> [Brano fornito]:
----------------------------------------
A partire da questo duplice pronunciamento, l’Europa assegna alla Scuola di domani il compito di raffreddare le preoccupanti cifre di “illitteratismo” che stanno erodendo il capitale culturale degli studenti dopo qualche anno dall’uscita della Secondaria: parliamo della dispersione intellettuale generata da un insegnamento nozionistico e ripetitivo. L’apprendimento conseguentemente va in tilt, provocando una sorta di sordità cognitiva nei confronti delle forme superiori della conoscenza. Come dire, il capitale cognitivo resta largamente riproduttivo (alimentato da dispositivi mnemonici, automatici e ripetitivi della mente) e non matura quanto a produttività e a creatività (alimentato da dispositivi euristici della mente: di analisi, di sintesi, di intuizione e di creatività).
Questa, la raccomandazione del vecchio Continente in materia di istruzione scolastica: i ventisette Paesi dell’Unione sono sollecitamente chiamati a redigere una Carta europea della Scuola - con l’impegno di renderla duratura nel tempo - che ponga al centro due indifferibili finalità formative: il diritto all’istruzione e alla cultura.
----------------------------------------
Dati sugli elementi e sulla posizione del testo
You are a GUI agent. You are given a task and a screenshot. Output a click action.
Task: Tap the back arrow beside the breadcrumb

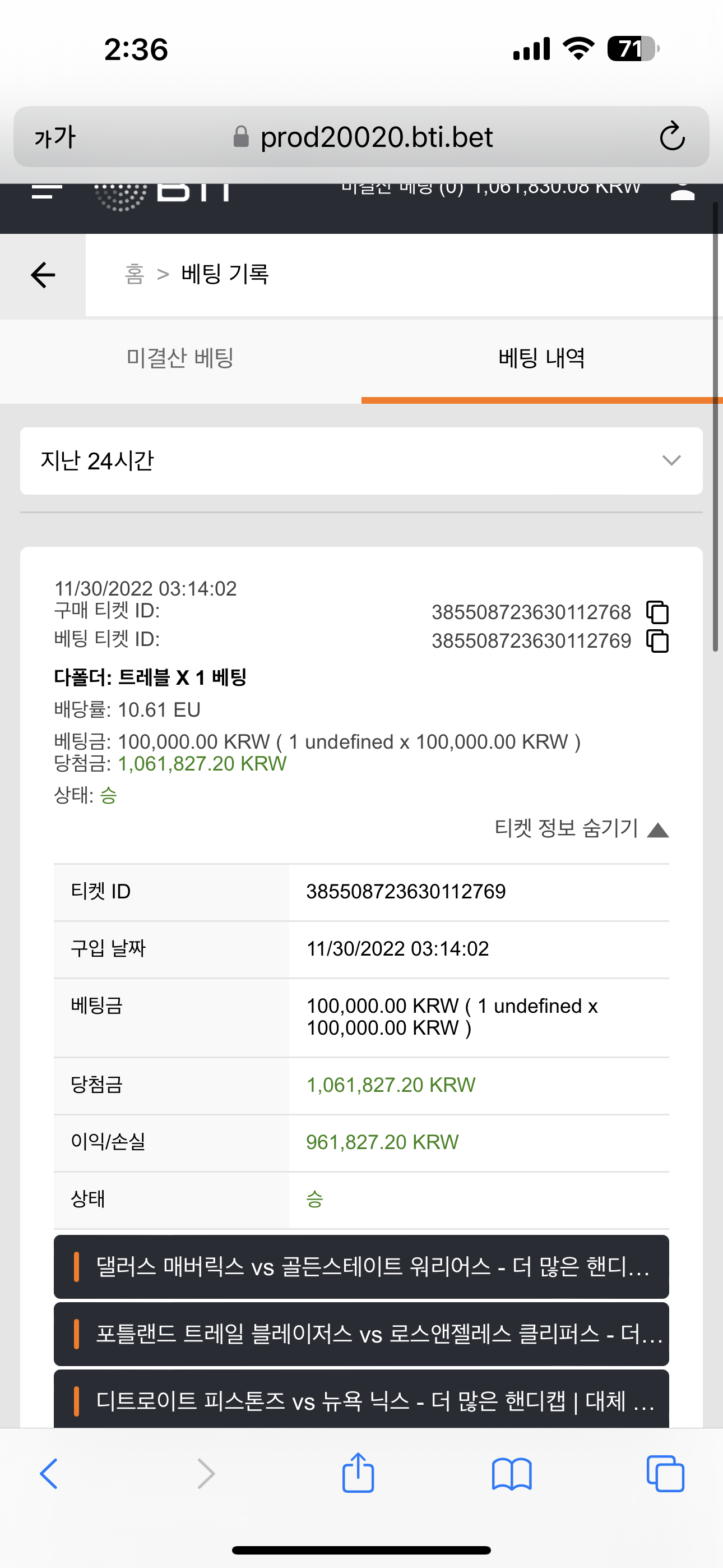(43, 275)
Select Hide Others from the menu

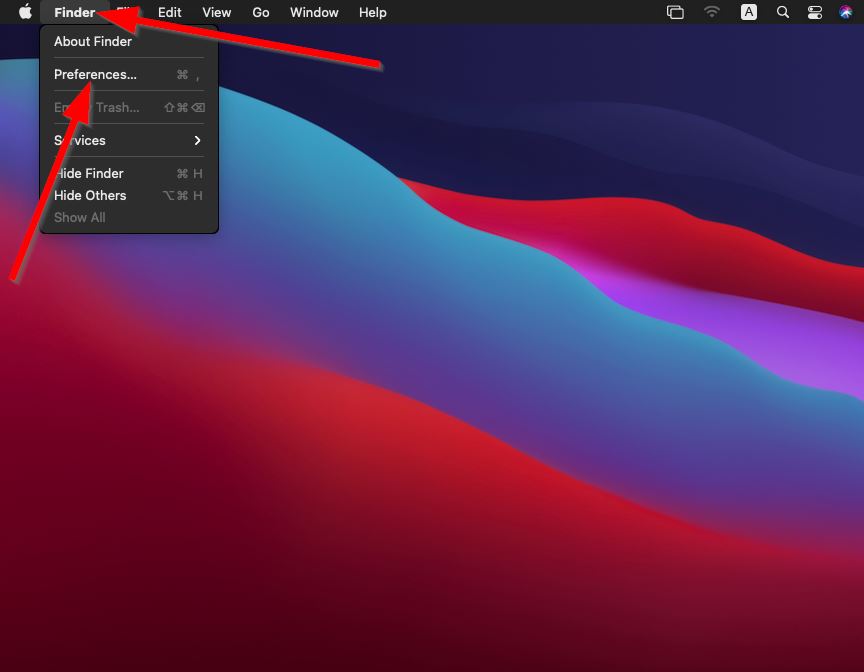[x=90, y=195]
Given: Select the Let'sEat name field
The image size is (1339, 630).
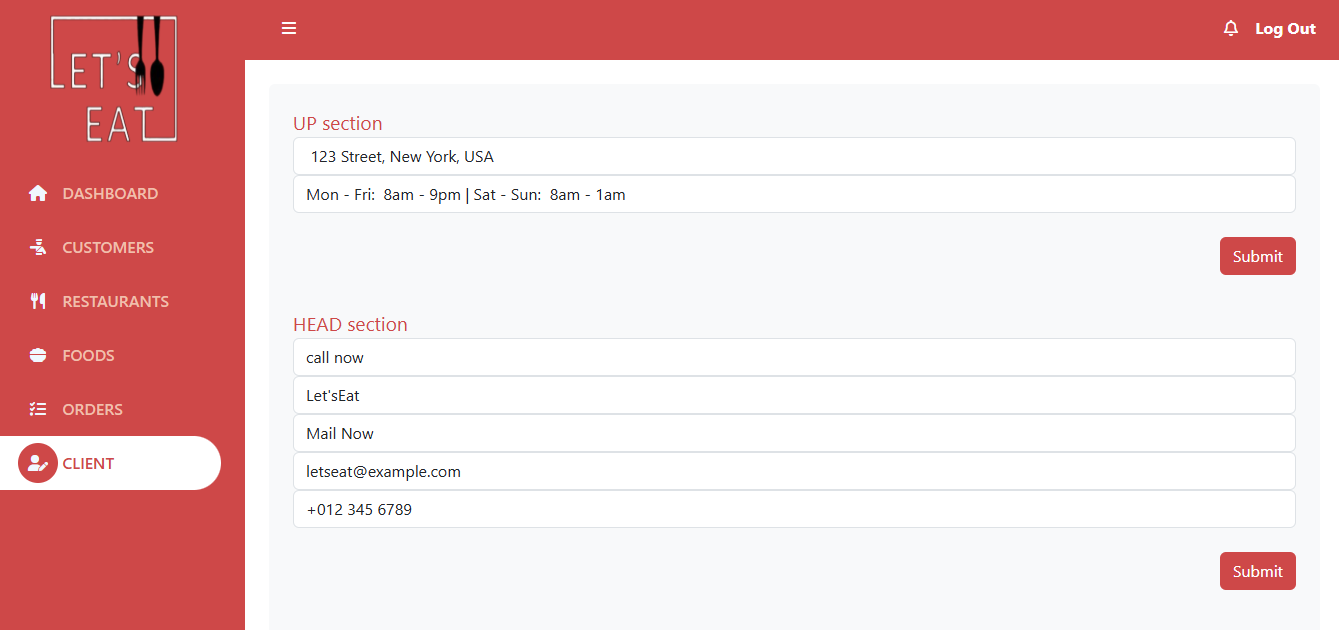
----------------------------------------
> [Compiti da svolgere]:
**1)** Riporta dal brano sull'istruzione in Europa il tratto che va da "Questa, la raccomandazione" fino a "e alla cultura.".
**2)** Secondo il brano sull'istruzione in Europa, che cosa sono chiamati a redigere i ventisette Paesi dell'Unione?
**3)** Per favore, prosegui il brano sull'istruzione in Europa a partire dal punto in cui si ferma.

> [Soluzioni degli esercizi]:
**1)**
Questa, la raccomandazione del vecchio Continente in materia di istruzione scolastica: i ventisette Paesi dell’Unione sono sollecitamente chiamati a redigere una Carta europea della Scuola - con l’impegno di renderla duratura nel tempo - che ponga al centro due indifferibili finalità formative: il diritto all’istruzione e alla cultura.

**2)** Una Carta europea della Scuola.

**3)**
In altre parole. Gli schieramenti politici del vecchia Europa sono invitati a tenere in vita un limbo di finalità formative comuni - metapolitiche: inamovibili da qualsiasi maggioranza parlamentare - poste al di sopra delle nuvole, al riparo dalle instabilità legislative. Alludiamo a quella zona-franca europea alla quale va delegato il compito di non abbassare mai la guardia dalla frontiera universale dell’educazione: la formazione di un Persona dall’etica solidaristica (socialmente non/competitiva) e dal pensiero plurale (intellettualmente non/conformista).
L’ANOMALIA ITALIA. - Si è detto. L’eccezione e l’anomalia abitano nel nostro Paese che appare sordo al richiamo di far parte di questa auspicata zona-franca europea. Da un decennio, la Destra al governo costringe la Scuola italiana a remare in direzione opposta. La sua visione aziendalistica, la sua opzione per un’istruzione meritocratica e competitiva (selettiva e conflittuale), la sua simpatia per l’incultura Mediatica e per il fai-da-te lungo i comparti scolastici ci collocano non solo contromano, ma soprattutto fuori dai processi in atto di innovazione e modernizzazione dei sistemi di istruzione del vecchio Continente. Al punto, che l’Unione sta mettendo il nostro sistema scolastico in castigo, dietro-la-lavagna. Il tappo è saltato nell’ultimo biennio, in occasione dell’impietoso uso delle forbici da parte del ministro Gelmini sul corpo vitale del nostro sistema di istruzione: sull’organico dei docenti, sulle sedi scolastiche, sul monte orario, sui servizi bus/mensa e sulle apparecchiature didattiche. Una barbara sottrazione di risorse alla Scuola - proprio mentre i Paesi continentali stanno investendo sull’istruzione! - che ha aperto una voragine disastrosa sul fronte della dispersione materiale e intellettuale nel Bel Paese.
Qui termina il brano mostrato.